From the very beginning, cycles were at the heart of Mabeopsa. Cards belonged to an element (wood, fire, earth, metal, or water), and I wanted players to move between them either in generative order or in overcoming order. Generative order starts at one element which provides a context for the next element (wood burns, creating ash/earth; minerals/metal are retrieved from the earth and enrich water, which then nourishes wood); overcoming is when an element halts the progress of another (wood roots prevent erosion; fire melts metal; earth muddies water; metal chops trees; water extinguishes fire). The second cycle is the day-night cycle that corresponds to a card's aspect, either yin or yang. While any card can be played at any point in either cycle, the goal was to make them more effective at the appropriate time.
The cycles were part of making the game more predictable to provide yomi opportunities. If I just played a fire card, then you know that I want to follow it up with a generative earth card, which you could counter by playing a wood card; however, if I suspect that you're going to play a wood card, then I can respond by playing a metal card to stop it. I could also play another fire card, but it shouldn't be optimal. If I was really trying to be tricky, I could try to play a water or wood card myself, but doing so should be very difficult.
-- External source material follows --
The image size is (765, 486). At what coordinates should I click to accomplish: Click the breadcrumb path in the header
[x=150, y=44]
The time of day would determine the card's strength—maybe the water card I chose wouldn't have any effect other than interrupting whatever wood card you played because it didn't match the time of day.
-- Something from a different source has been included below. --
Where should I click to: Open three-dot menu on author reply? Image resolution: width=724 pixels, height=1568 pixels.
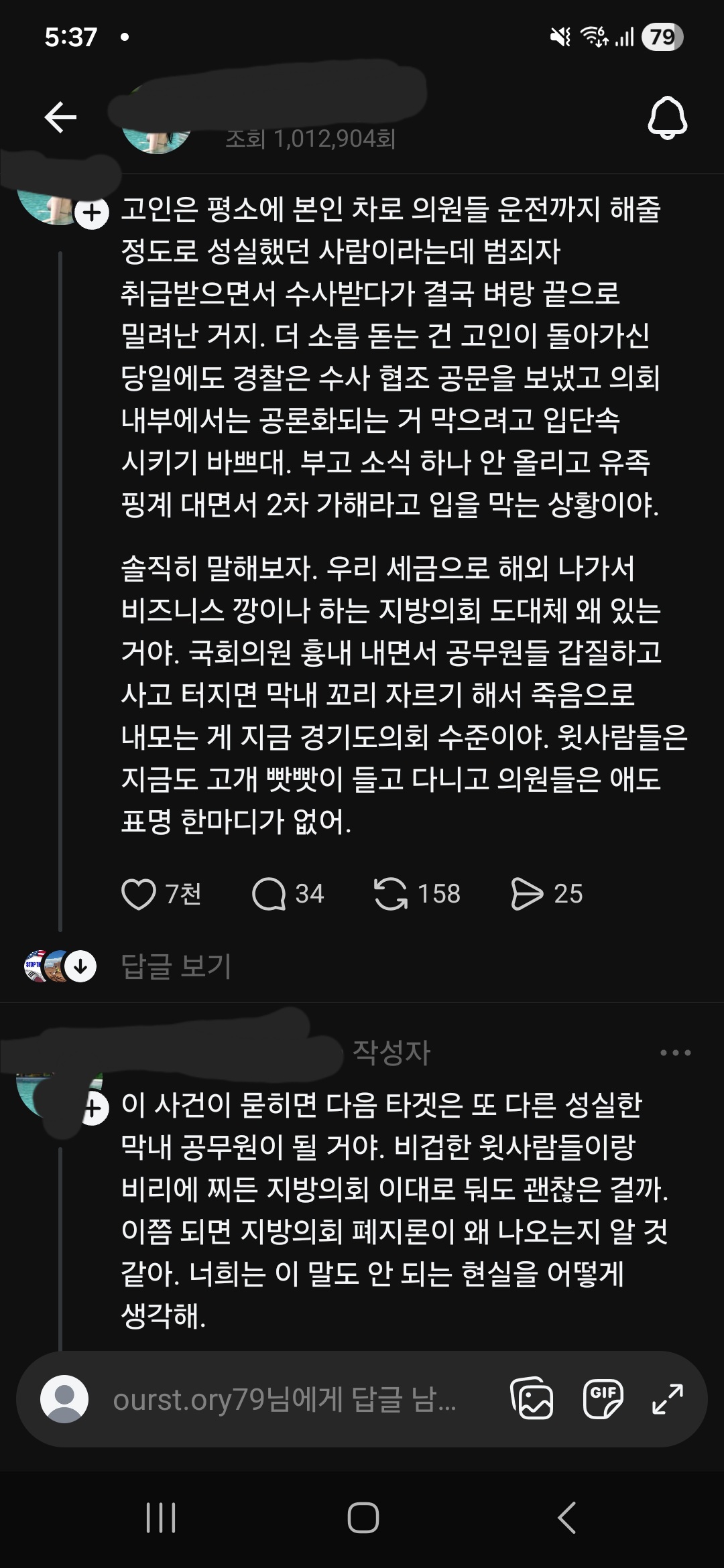675,1053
The first version of this made cards easier to play after generative or overcoming elements (playing earth after fire cost two fewer energy, while playing metal would cost one less) and harder moving in the opposite directions (wood after fire cost one more energy, while water would be two more). Playing an element that opposed another element interrupted it and prevented it from having any effect. Matching aspects generally let the card function efficiently, with mismatches sometimes having no or even negative effects.
The cards that resulted from this context were largely similar, falling into the elemental damage problem where each element had a damage card. And a movement card. And a defensive card. It worked because of the interrupt and energy mechanics—though it also meant that each card was changing its energy cost for what appeared to be random reasons while its strength also varied based on time of day.